Copy the following entries line for line, changing nothing.

(Stored dataset items)
****
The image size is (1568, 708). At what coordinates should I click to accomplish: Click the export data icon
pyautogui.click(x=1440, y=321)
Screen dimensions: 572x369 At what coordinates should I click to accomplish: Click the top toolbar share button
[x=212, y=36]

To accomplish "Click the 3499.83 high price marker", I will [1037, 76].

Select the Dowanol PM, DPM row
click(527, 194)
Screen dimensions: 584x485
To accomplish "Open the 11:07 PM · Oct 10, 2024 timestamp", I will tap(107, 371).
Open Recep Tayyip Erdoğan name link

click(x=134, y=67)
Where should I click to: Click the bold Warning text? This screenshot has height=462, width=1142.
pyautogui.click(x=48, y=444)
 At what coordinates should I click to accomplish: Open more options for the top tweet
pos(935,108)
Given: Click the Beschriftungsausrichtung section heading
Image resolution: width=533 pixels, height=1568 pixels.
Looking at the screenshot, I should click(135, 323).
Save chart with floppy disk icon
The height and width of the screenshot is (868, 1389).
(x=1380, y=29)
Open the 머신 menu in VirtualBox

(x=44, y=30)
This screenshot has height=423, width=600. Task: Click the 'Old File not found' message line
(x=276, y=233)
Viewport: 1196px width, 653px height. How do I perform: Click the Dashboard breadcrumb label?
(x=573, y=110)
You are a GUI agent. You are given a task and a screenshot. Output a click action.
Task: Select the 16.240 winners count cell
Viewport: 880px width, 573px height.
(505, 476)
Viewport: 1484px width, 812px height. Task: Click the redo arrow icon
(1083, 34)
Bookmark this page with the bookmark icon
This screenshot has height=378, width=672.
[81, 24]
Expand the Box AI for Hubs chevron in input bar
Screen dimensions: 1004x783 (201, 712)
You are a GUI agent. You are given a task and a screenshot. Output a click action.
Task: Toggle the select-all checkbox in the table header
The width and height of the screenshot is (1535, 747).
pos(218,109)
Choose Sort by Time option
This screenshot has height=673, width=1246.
****
▶ COMPLETED EXERCISE
The image size is (1568, 708). At what coordinates should I click to accomplish: Click the export data icon
pyautogui.click(x=1440, y=321)
Screen dimensions: 572x369 At what coordinates should I click to accomplish: Click the top toolbar share button
[x=212, y=36]

To accomplish "Click the 3499.83 high price marker", I will [1037, 76].

Select the Dowanol PM, DPM row
click(527, 194)
Screen dimensions: 584x485
To accomplish "Open the 11:07 PM · Oct 10, 2024 timestamp", I will tap(107, 371).
Open Recep Tayyip Erdoğan name link

click(x=134, y=67)
Where should I click to: Click the bold Warning text? This screenshot has height=462, width=1142.
pyautogui.click(x=48, y=444)
 At what coordinates should I click to accomplish: Open more options for the top tweet
pos(935,108)
Given: Click the Beschriftungsausrichtung section heading
Image resolution: width=533 pixels, height=1568 pixels.
Looking at the screenshot, I should click(135, 323).
Save chart with floppy disk icon
The height and width of the screenshot is (868, 1389).
(x=1380, y=29)
Open the 머신 menu in VirtualBox

(x=44, y=30)
This screenshot has height=423, width=600. Task: Click the 'Old File not found' message line
(x=276, y=233)
Viewport: 1196px width, 653px height. How do I perform: Click the Dashboard breadcrumb label?
(x=573, y=110)
You are a GUI agent. You are given a task and a screenshot. Output a click action.
Task: Select the 16.240 winners count cell
Viewport: 880px width, 573px height.
(505, 476)
Viewport: 1484px width, 812px height. Task: Click the redo arrow icon
(1083, 34)
Bookmark this page with the bookmark icon
This screenshot has height=378, width=672.
[81, 24]
Expand the Box AI for Hubs chevron in input bar
Screen dimensions: 1004x783 (201, 712)
You are a GUI agent. You are given a task and a screenshot. Output a click action.
Task: Toggle the select-all checkbox in the table header
The width and height of the screenshot is (1535, 747).
pos(218,109)
Choose Sort by Time option
This screenshot has height=673, width=1246.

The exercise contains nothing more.